Personne n'était là. Je cherchai dans les alentours, mais il n'y avait aucune autre présence que moi. Aucune trace, autres que les miennes, n'était visible. Il n'y avait pas non plus de marques ensanglantées. Je repartis dans la direction de mon logis. Peut-être avais-je rêvé. Ou peut-être que j'avais confondu ces cris avec un loup qui hurlait à la lune. A environ dix mètres du lieu de mon arrêt, les cris reprirent. Je retournai sur mes pas sans un bruit, dans l'espoir d'apercevoir l'animal.
Malheureusement, je ne vis qu'une pâle et lugubre lueur blanche, qui me parut étrangement bizarre. Une aura funeste émanait de cet être. Elle me fit tellement peur, que mes cheveux de jais se dressèrent sur mon crâne. Mon corps fut parcouru de frissons, et je tremblais de tout mon être en prenant mes jambes à mon cou.

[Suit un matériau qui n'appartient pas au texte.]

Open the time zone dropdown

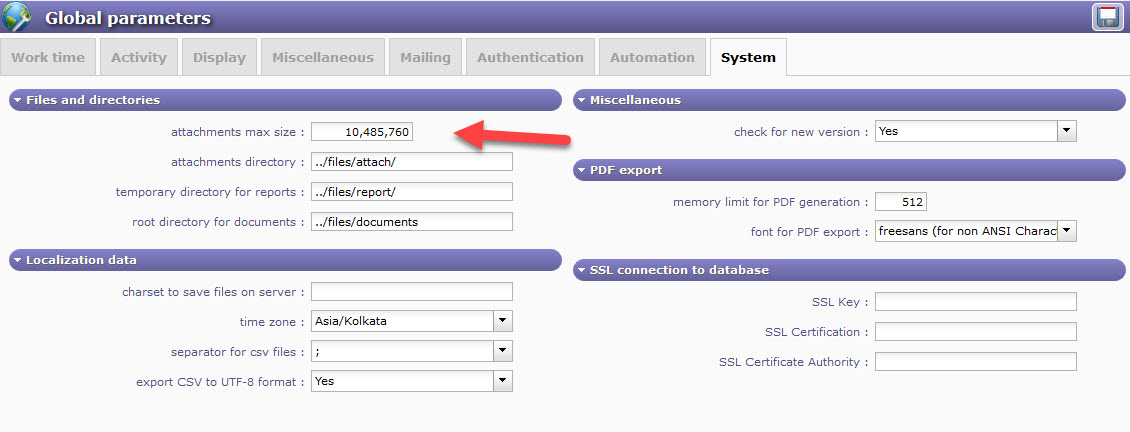[x=503, y=321]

J'avançai aussi rapidement que l'éclair et la foudre. Je n'avais jamais, lors d'aucune de mes courses solitaires, couru aussi vite. Une sensation peu commune, semblable à l'angoisse et à la panique, prit possession de mes entrailles. Un mal de ventre me gagna, comme si ma terreur mentale pouvait jouer sur mon organisme.
J'avais beau courir le plus vite possible, je ne voyais jamais la fin de ce bois. J'avais l'impression de tourner en rond. Mon instinct ne cessait de me souffler que c'était à la vue de cette créature translucide et effrayante que je m'étais retrouvé coincé. J'arrêtai de courir. Cela ne servait à rien, mis à part m'épuiser. Il fallait que j'économise mes forces. Je devais réfléchir à la situation. Mettre tout cela au clair dans ma tête, car mes pensées étaient aussi nombreuses que lorsque l'on fait des tas de feuilles mortes en automne. Je réfléchissais dans mon lit puis j'entendis des cris. Je sortis pour aller à la source de ces hurlements. La forêt n'était pas normale et je tombai. Arrivé sur les lieux, je ne trouvai d'abord rien, puis j'aperçus une chose qui me fit fuir. Et désormais, j'avais beau courir, je n'arrivais pas à sortir. Je ne pouvais plus partir. J'étais comme une mouche, coincée sur une toile d'araignée. J'étais prisonnier de la silve. J'allais mourir là, seul, de faim, de soif... comme un misérable. Sauf si l'ombre pâle me trouvait avant. Dans tous les cas, ce serait une fin pathétique... dans cette prison forestière.